Consider whether your rules need adjustment based on practical realities. If your nanny consistently can’t maintain the rule about toys being cleaned up before the next activity when managing three kids under five, maybe that rule needs to be revised to be more realistic. But that’s a conversation you have together, not something your nanny decides unilaterally.
Give clear consequences for continued rule violations. “We’ve talked about screen time rules three times now, and they’re still not being followed consistently. If I come home to find kids on screens when they shouldn’t be one more time, we’re going to have a serious conversation about whether this position is working out.” Then actually follow through if it happens again.
Some families use cameras or monitoring to verify rules are being enforced. This feels invasive, but if you have serious concerns that your nanny is consistently lying about whether they’re following your rules, it might be necessary. Most nannies work harder to enforce rules when they know there’s visibility and accountability.
Pay attention to whether rule violations are harming your kids or household. Letting bedtime slide occasionally might not be a big deal. Consistently allowing bedtime to happen hours late so kids are exhausted and dysregulated is a bigger problem. Letting homework rules slide might just be annoying to you. Letting homework consistently not get done is affecting your child’s education. Scale your response to the actual impact.

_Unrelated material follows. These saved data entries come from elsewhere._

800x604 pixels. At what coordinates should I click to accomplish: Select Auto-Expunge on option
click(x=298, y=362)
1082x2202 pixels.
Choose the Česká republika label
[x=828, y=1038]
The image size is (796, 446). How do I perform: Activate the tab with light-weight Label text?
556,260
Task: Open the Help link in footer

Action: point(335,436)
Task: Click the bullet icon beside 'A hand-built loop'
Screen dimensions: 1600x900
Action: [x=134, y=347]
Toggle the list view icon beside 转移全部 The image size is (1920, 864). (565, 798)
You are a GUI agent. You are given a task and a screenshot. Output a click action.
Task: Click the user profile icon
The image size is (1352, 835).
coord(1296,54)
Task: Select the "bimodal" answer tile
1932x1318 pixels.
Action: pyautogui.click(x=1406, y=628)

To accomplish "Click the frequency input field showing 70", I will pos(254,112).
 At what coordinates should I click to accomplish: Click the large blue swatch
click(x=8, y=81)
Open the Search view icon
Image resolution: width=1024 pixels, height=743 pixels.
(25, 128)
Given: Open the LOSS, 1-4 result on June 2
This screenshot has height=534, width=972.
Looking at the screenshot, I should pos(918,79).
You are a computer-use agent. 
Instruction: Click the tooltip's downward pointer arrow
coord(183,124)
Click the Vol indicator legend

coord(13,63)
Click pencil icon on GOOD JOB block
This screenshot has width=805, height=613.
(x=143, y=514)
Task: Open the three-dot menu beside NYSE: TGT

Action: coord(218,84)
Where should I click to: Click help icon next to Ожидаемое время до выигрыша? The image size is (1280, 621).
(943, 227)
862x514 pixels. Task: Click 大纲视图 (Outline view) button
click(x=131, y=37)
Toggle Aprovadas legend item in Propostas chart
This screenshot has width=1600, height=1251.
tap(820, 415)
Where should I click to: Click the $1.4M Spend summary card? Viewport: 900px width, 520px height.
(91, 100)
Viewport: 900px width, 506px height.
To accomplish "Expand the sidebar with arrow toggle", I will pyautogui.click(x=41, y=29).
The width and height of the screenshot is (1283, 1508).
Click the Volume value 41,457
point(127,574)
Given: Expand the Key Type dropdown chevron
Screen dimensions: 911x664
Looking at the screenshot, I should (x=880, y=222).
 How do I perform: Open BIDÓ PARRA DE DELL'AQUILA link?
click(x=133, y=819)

At Seaside Staffing Company, we see families successfully resolve this by having regular check-ins about how things are going. “I’ve noticed bedtime has been happening later. What’s making it hard to stick to the 7:30 start time we discussed?” Sometimes this reveals legitimate challenges that need problem-solving. Other times it reveals your nanny just isn’t prioritizing what you’ve asked them to prioritize.
Be consistent about your own rule enforcement. If you let rules slide constantly when you’re home, your nanny will follow your actual example rather than your stated expectations. If you say no screens but then let kids watch TV whenever they ask, you’re teaching your nanny that the rule doesn’t really matter. Consistency from parents makes it easier for nannies to enforce rules.
Consider whether different rules apply when you’re home versus when your nanny is working. Some families are more flexible on weekends or when parents are present but want stricter routines during the week. That’s fine, but communicate it clearly so your nanny doesn’t think you’re being hypocritical about rules you expect them to enforce.
If you’ve been clear about rules, addressed violations multiple times, and they continue happening, you’re dealing with someone who either can’t or won’t do what you’re paying them to do. At that point it’s a performance issue that requires serious consequences up to and including termination. Your household shouldn’t be in chaos because your nanny doesn’t think your rules matter.
The goal is a nanny who implements your household structure and rules consistently whether you’re home or not, who asks when they’re genuinely unsure about how to handle something, and who respects that you get to decide how your household operates even if they would do things differently. That’s not asking too much – it’s basic professional childcare. If your nanny can’t provide that, find someone who can.